|Bezirk: Zell am See|
The market town of Saalfelden am Steinernen Meer is situated at an elevation of 744 m on the river Saalach in the Pinzgau region (district Zell am See). The oldest traces of humans in this area date from the late Stone Age. Permanent settlements must have existed by the time of the Bronze Age (about 1800 BC). At this time copper was mined in the vicinity of Saalfelden. During the Iron Age the Celtic tribe of the Abisontians settled here. The Romans ended the reign of the Celts and incorporated the area into the province Noricum. Saalfelden was first mentioned in a document of AD 788 (as Saalavelda). From AD 955 onward, it was in possession of the bishops of Salzburg. It is not known when it obtained the status of a market town but it must have been already before the 15th century. The Middle Ages started a long period of economic prosperity due to the mining of silver, lead and iron, and the trading in salt. Between 1810 and 1816, Saalfelden, like the whole archdiocese of Salzburg, was ruled by Bavaria. On 1 May 1816 it became part of Austria. Today, Saalfelden is the largest municipality in the Pinzgau region and the third-largest in the province of Salzburg.

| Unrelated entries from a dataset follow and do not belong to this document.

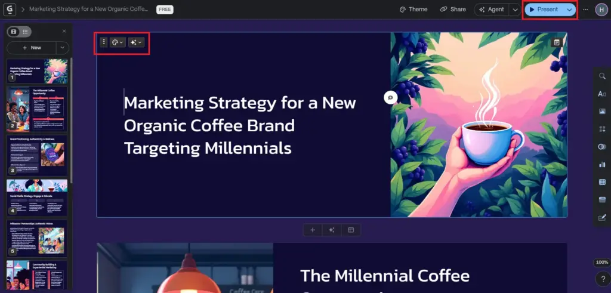The image size is (611, 293).
Task: Select slide 3 thumbnail in sidebar
Action: (x=37, y=155)
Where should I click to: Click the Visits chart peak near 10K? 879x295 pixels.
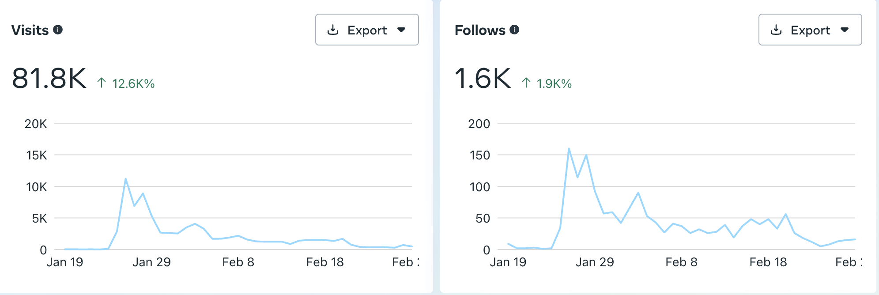point(126,179)
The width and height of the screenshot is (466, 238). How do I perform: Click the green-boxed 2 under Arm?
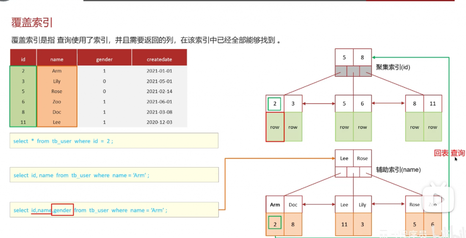(x=274, y=224)
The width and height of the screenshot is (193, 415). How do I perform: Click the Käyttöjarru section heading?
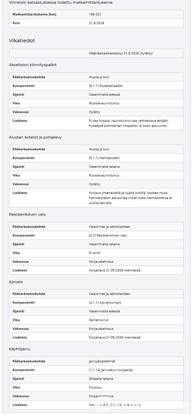coord(20,349)
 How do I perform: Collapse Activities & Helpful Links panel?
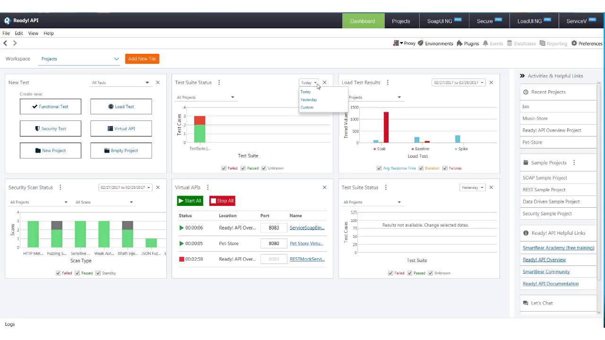coord(522,76)
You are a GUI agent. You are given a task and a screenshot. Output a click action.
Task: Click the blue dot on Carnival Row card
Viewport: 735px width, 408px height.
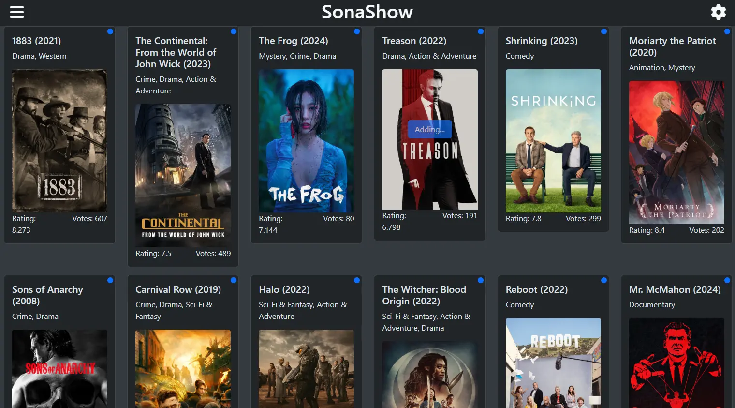[234, 280]
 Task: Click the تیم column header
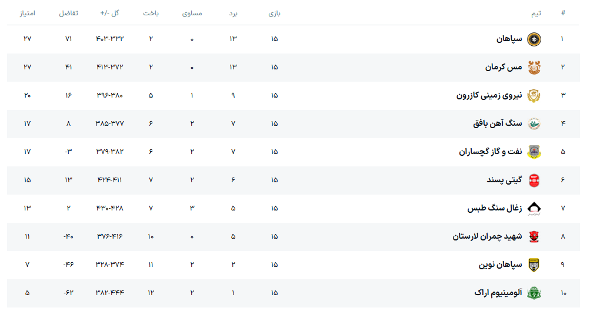(536, 13)
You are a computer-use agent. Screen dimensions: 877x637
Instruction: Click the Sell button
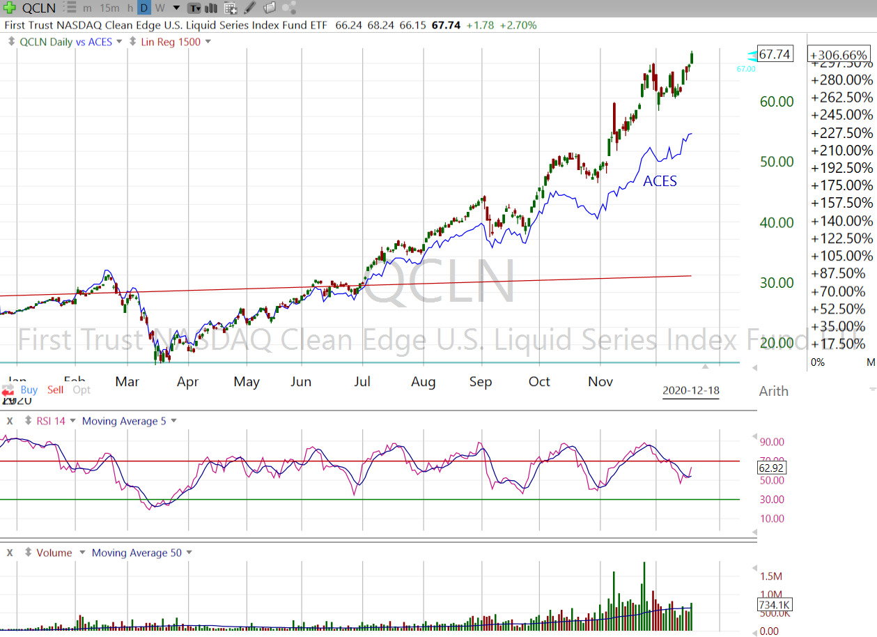[56, 390]
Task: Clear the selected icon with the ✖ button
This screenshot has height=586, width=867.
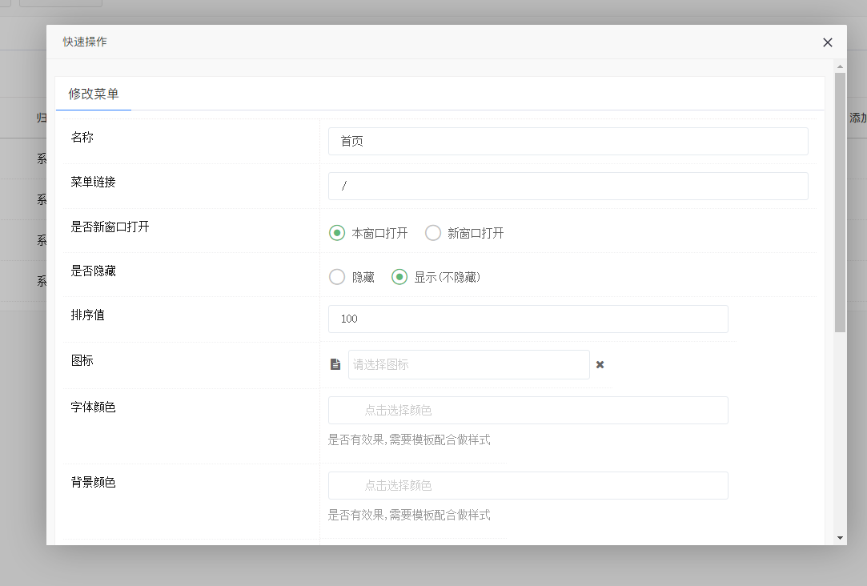Action: (600, 364)
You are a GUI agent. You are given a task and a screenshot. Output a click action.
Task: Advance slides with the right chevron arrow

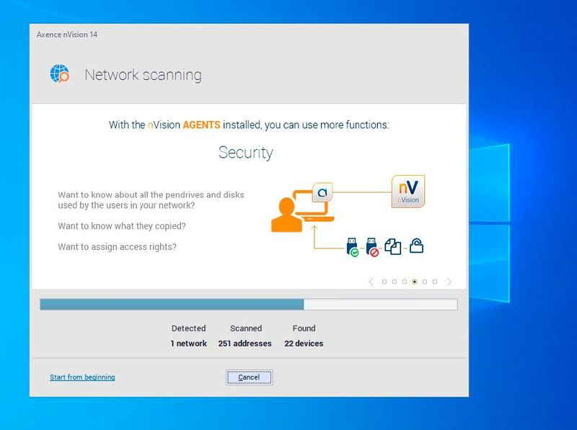click(449, 282)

The deanery and parish church Johannes der Täufer (St. John the Baptist) [centre]
was first mentioned in the 12th century. The Gothic church was consecrated in 1511. In the 16th and 17th century several chapels were added to the church. After a fire in
1734 the roof of the spire was restored in Baroque style. Another large fire in 1811 destroyed almost the whole town and heavily damaged the church. Between 1855 and 1861
the church was rebuilt in Neogothic style.